Records
------------------------------------------------------------------------

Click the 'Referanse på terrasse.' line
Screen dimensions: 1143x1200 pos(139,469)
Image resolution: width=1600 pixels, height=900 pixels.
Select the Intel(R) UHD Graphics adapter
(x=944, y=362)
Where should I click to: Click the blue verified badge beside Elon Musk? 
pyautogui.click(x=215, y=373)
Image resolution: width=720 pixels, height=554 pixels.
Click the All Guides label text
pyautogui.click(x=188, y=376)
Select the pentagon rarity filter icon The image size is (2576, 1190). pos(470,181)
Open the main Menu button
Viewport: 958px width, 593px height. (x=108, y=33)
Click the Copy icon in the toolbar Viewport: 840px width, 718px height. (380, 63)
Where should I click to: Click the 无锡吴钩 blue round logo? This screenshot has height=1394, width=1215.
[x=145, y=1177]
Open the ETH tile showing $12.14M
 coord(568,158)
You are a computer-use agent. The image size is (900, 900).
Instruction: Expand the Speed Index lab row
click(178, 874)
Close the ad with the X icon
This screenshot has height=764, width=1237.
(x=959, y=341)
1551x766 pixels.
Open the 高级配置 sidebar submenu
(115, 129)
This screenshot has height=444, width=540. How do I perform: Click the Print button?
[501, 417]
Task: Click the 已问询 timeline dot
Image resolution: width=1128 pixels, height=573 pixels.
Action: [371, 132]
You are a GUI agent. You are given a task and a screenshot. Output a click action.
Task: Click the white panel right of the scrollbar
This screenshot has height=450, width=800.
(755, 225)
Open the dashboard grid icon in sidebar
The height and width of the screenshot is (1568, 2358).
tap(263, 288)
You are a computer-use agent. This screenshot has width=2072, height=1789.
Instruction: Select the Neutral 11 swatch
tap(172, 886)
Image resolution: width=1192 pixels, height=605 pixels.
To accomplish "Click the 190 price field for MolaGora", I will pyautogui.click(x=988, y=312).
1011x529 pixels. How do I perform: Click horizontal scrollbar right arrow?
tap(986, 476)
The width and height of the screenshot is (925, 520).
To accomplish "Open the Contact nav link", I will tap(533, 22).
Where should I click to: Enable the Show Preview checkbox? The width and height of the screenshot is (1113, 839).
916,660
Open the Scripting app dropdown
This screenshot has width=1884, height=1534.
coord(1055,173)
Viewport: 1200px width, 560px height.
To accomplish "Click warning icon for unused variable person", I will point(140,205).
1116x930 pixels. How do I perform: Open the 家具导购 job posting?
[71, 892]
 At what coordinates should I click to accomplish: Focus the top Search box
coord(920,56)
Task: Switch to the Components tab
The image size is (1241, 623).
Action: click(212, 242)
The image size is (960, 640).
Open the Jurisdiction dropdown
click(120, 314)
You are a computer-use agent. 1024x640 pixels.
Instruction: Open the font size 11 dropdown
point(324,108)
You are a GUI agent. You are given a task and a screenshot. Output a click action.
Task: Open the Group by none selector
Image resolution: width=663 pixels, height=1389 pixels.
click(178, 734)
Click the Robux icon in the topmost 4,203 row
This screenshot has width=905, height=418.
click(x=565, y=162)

------------------------------------------------------------------------

■ Request ■
Which lines in the records above contain the word "icon"? Extract each of them in full.

■ Result below ■
Select the pentagon rarity filter icon The image size is (2576, 1190). pos(470,181)
Click the Copy icon in the toolbar Viewport: 840px width, 718px height. (380, 63)
Close the ad with the X icon
Open the dashboard grid icon in sidebar
To accomplish "Click warning icon for unused variable person", I will point(140,205).
Click the Robux icon in the topmost 4,203 row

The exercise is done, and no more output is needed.